Yüce Allah, insanı varlıklar âleminin efendisi olarak yaratmış ve ona özel bir değer
vermiştir. Onun dünya hayatındaki yolculuğu esnasında yalpalamasına razı olmamış
ve rahmeti gereği iki cihanda huzur ve saadet içinde yaşayabilmesi için sürekli yol
göstermiştir. Sünnetullah kabilinden devam edip gelen bu kılavuzluklar, Hz.
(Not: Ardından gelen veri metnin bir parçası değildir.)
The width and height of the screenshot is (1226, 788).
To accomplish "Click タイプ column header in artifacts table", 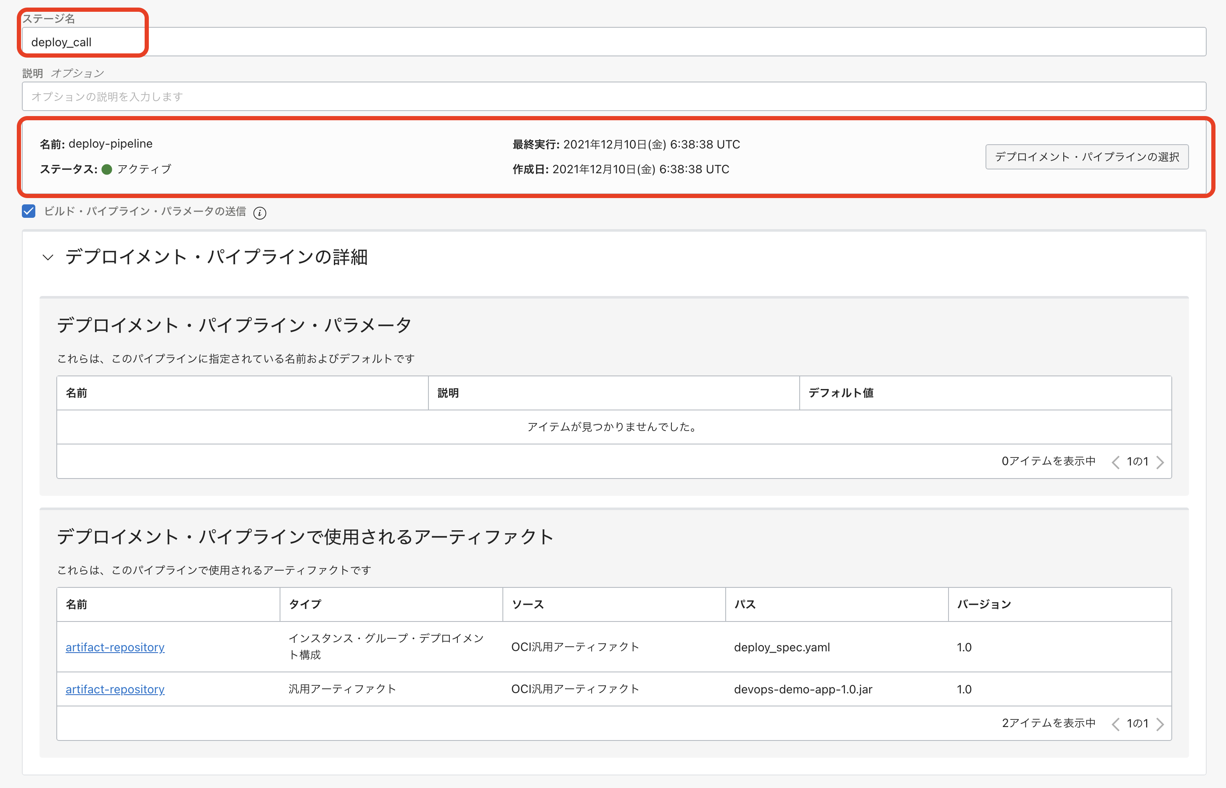I will 305,604.
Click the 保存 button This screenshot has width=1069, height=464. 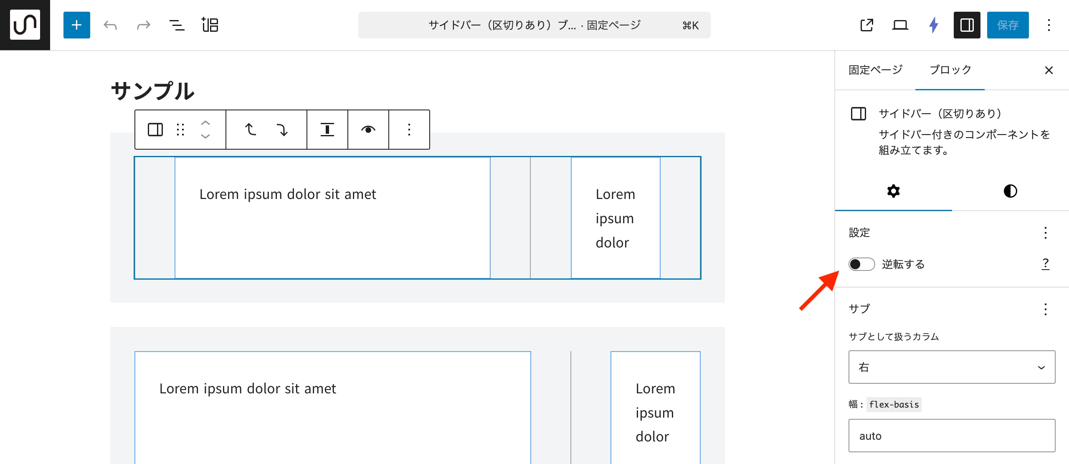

Muhammed (s.a.v) ve onun diliyle son defa evrensel boyutta Kur'an-ı Kerim ile
tekrarlamıştır.
Tarihî süreç içinde yapılagelen çağrılarda olduğu gibi bu son davete kulak verip
iman edenler olduğu gibi kabul etmeyip inkâr edenler de olmuştur. Kalbi ile
kafasını iman potasında meczedenler, kendilerine tayin edilen ilahî rotadan
sapmadan yollarına devam etmiş ve her geçen gün artan bir şevk ile hayatlarını
daha anlamlı bir hâle getirmenin peşine düşmüşlerdir. Bu sayede yeryüzünde
benzeri görülmeyen bir medeniyetin mimarı olmuşlardır. Bu esnada inkâr cephesi
de sahip oldukları çıkarların zayi olmaması için ağızlarıyla Allah'ın nurunu
söndürmek için kara propagandaya ara vermeden devam etmişlerdir. Bugün tek
değişen şey, söylemleri olmuştur. Eylemleri yine İslamofobi adı altında devam
etmektedir.
Tasdik ve ikrar cephesinde ise, kabukta takılıp kalma ve öze nüfuz etmede bir
zafiyet hâsıl olmuştur. Bu da Kur'an-ı Kerim'in anlaşılıp hayata yansıtılmasında ve
onun rehberliğinde yeniden fikrî ve fiilî planda ihya ve inşa olmada durağanlaşma
döneminin yaşanmakta olduğunu ifade etmektedir. Hâliyle bundan kurtulmanın
yolu da düşülen noktadan tekrar ayağa kalmaktan geçmektedir.